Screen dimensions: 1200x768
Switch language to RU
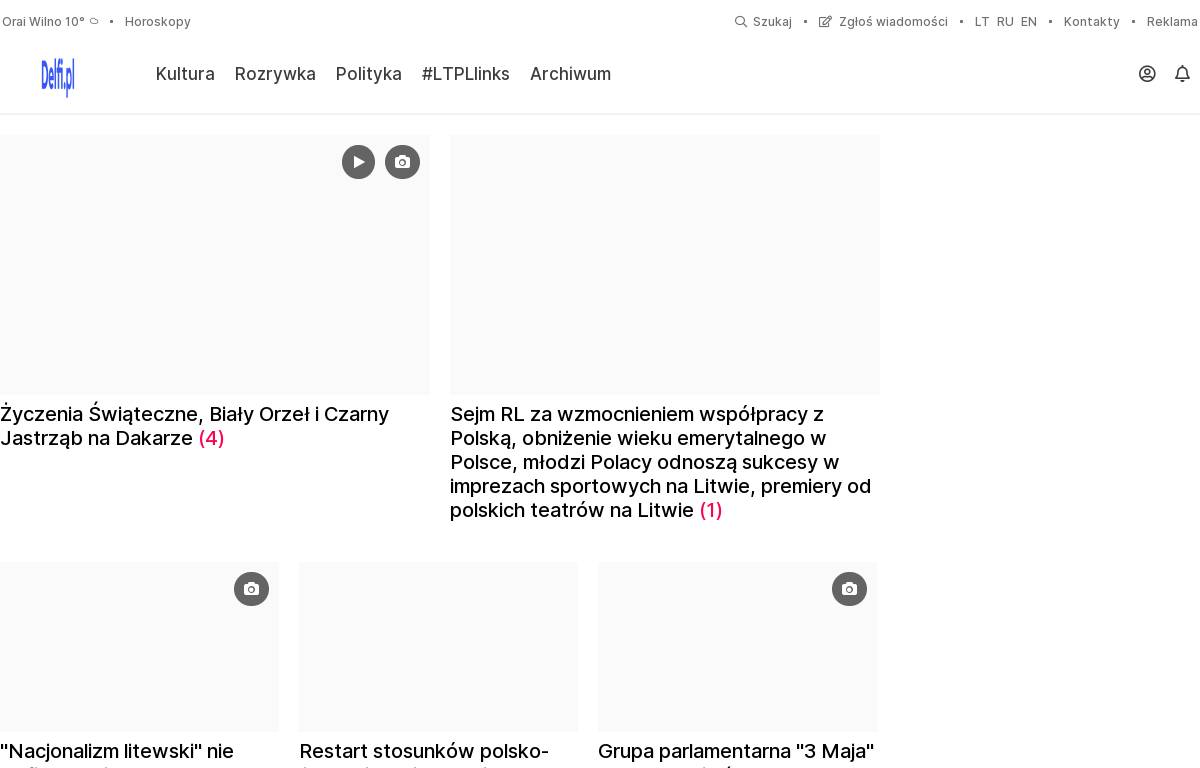tap(1005, 22)
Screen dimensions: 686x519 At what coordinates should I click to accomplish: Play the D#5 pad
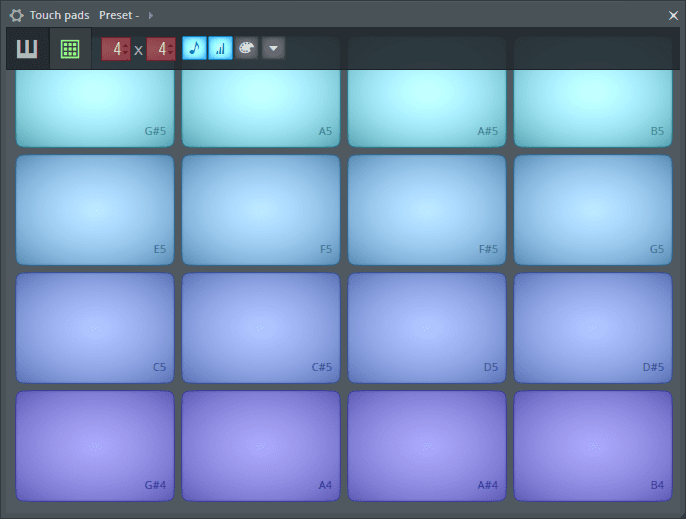point(592,328)
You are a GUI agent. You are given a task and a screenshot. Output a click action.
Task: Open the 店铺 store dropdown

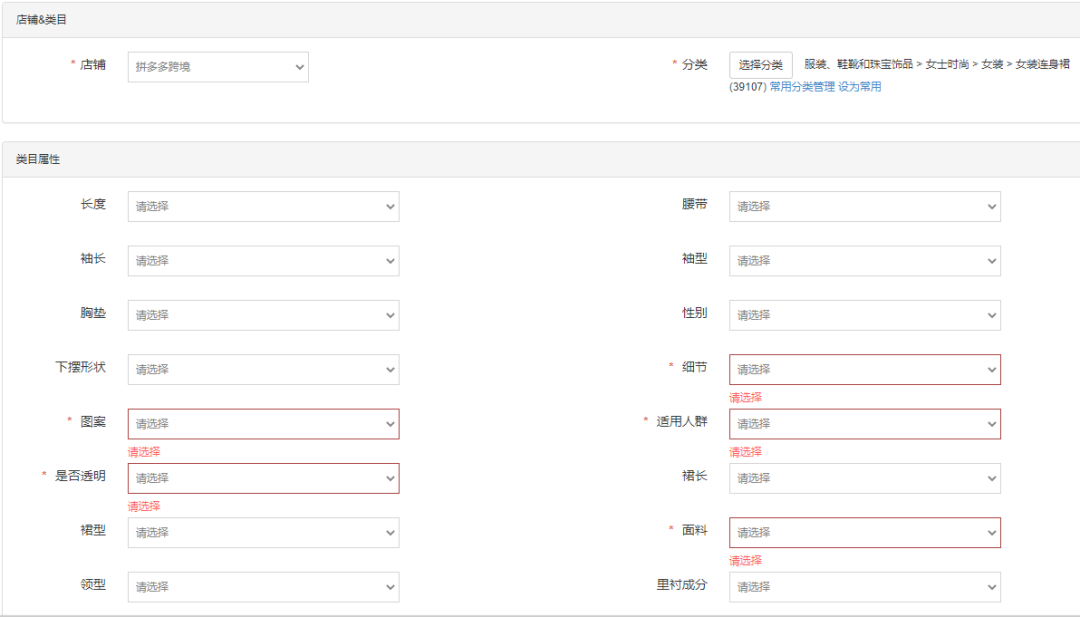tap(218, 67)
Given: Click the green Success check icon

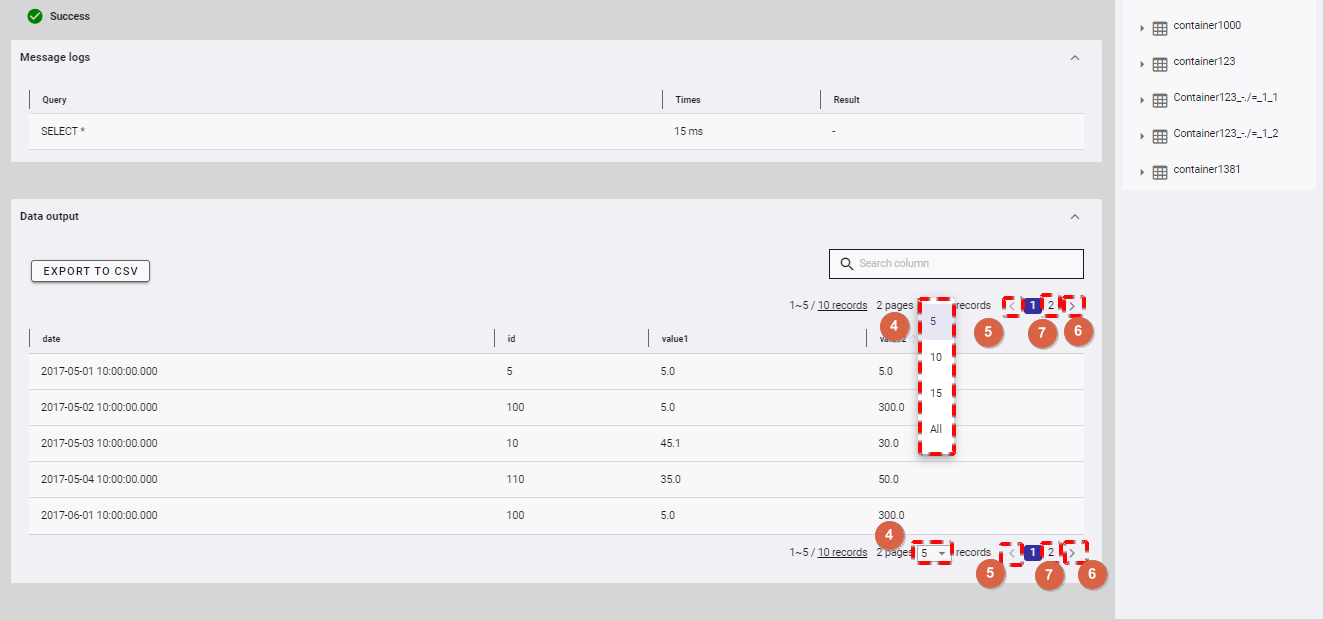Looking at the screenshot, I should [x=35, y=16].
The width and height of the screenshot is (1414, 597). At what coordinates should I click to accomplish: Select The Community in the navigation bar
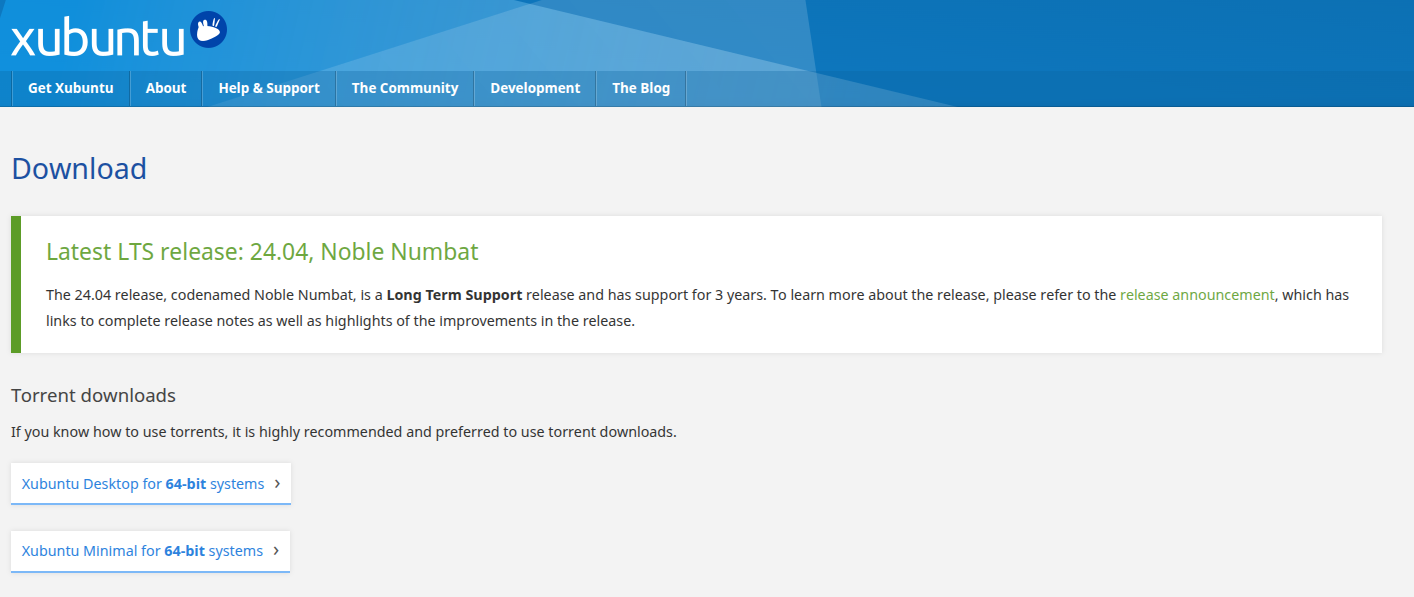405,88
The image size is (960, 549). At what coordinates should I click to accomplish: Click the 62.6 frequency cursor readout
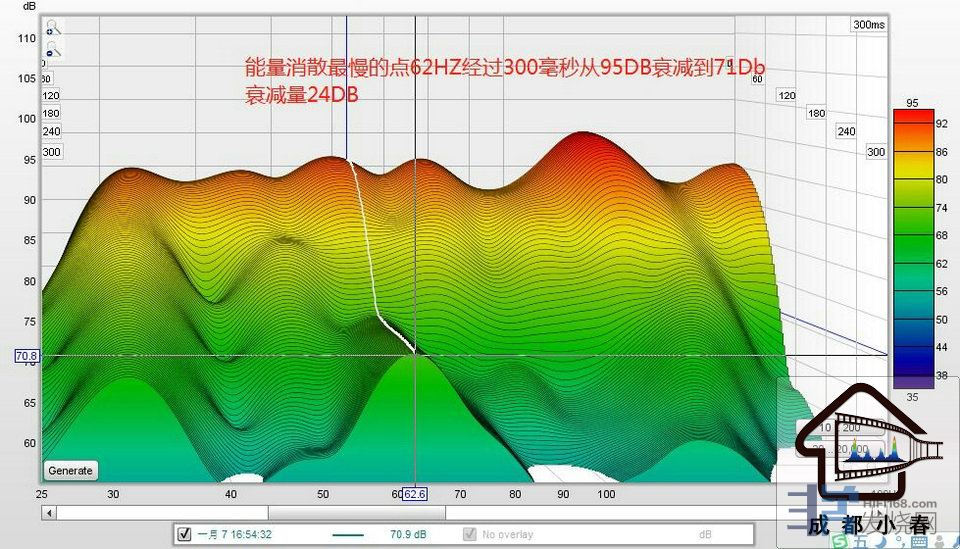coord(414,494)
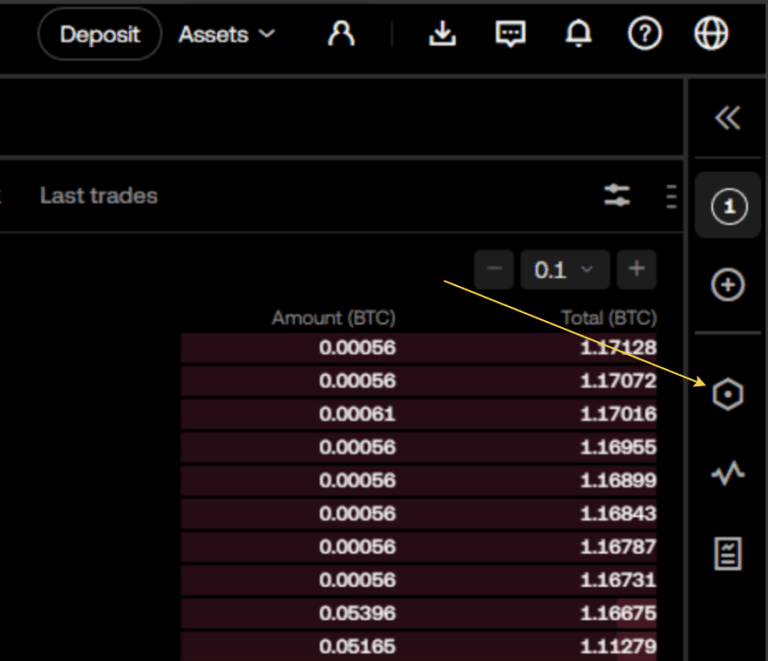Click the Deposit button
The width and height of the screenshot is (768, 661).
pos(100,35)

**PROBLEM TO WORK ON**
Give an exact copy of the listing above that leaves out every picture.

**TASK OUTPUT**
Screen dimensions: 1200x768
Switch language to RU
tap(1005, 22)
Screen dimensions: 686x519 At what coordinates should I click to accomplish: Play the D#5 pad
point(592,328)
You are a GUI agent. You are given a task and a screenshot. Output a click action.
Task: Open the 店铺 store dropdown

tap(218, 67)
Given: Click the green Success check icon

Looking at the screenshot, I should [x=35, y=16].
The width and height of the screenshot is (1414, 597). At what coordinates should I click to accomplish: Select The Community in the navigation bar
405,88
The image size is (960, 549). At what coordinates should I click to accomplish: Click the 62.6 frequency cursor readout
coord(414,494)
Click the Deposit button
The width and height of the screenshot is (768, 661).
pos(100,35)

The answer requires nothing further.